- [WHAT NEEDS TO BE DONE]
Copy the records verbatim, from the line containing "At what coordinates" through the line containing "pos(208,133)", inclusive.

— Start —

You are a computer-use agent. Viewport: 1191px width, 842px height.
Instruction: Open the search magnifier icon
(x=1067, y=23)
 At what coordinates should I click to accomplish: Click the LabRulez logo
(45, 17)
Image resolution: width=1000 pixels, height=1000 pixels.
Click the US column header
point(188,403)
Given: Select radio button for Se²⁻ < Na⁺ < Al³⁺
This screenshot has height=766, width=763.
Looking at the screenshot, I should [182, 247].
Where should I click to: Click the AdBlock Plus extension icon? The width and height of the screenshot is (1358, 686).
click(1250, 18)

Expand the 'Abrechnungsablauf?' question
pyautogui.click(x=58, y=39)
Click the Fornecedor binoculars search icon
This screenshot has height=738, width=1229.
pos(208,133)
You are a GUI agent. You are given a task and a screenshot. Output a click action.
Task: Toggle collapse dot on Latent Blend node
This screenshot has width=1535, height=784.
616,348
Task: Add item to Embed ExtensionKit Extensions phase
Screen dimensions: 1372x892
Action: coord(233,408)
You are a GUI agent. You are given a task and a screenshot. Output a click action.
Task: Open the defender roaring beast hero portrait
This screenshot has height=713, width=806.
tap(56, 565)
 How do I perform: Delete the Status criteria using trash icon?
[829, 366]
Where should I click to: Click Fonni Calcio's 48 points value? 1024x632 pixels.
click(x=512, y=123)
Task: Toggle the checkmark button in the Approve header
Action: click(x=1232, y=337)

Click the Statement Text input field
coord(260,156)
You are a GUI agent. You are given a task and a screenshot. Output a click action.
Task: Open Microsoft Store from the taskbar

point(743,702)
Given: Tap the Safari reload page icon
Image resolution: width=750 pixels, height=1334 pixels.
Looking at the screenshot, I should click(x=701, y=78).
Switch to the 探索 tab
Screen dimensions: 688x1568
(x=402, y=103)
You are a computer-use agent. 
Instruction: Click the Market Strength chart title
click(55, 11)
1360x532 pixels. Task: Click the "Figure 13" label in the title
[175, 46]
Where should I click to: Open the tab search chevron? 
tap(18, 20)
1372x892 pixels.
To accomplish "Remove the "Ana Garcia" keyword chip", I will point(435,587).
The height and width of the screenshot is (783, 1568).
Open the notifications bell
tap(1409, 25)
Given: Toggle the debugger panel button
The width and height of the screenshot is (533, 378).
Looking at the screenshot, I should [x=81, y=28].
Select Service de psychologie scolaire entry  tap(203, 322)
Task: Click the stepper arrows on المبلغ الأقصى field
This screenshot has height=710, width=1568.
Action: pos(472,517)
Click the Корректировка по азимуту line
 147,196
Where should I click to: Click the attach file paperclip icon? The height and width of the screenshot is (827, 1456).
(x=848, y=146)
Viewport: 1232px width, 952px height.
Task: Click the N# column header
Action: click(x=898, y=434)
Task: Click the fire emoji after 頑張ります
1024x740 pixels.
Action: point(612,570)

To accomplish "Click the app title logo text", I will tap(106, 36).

— End —

- [SOLUTION TO THIS EXERCISE]
 At what coordinates should I click to accomplish: Click the LabRulez logo
(45, 17)
Image resolution: width=1000 pixels, height=1000 pixels.
Click the US column header
point(188,403)
Given: Select radio button for Se²⁻ < Na⁺ < Al³⁺
This screenshot has height=766, width=763.
Looking at the screenshot, I should [182, 247].
Where should I click to: Click the AdBlock Plus extension icon? The width and height of the screenshot is (1358, 686).
click(1250, 18)

Expand the 'Abrechnungsablauf?' question
pyautogui.click(x=58, y=39)
Click the Fornecedor binoculars search icon
This screenshot has height=738, width=1229.
pos(208,133)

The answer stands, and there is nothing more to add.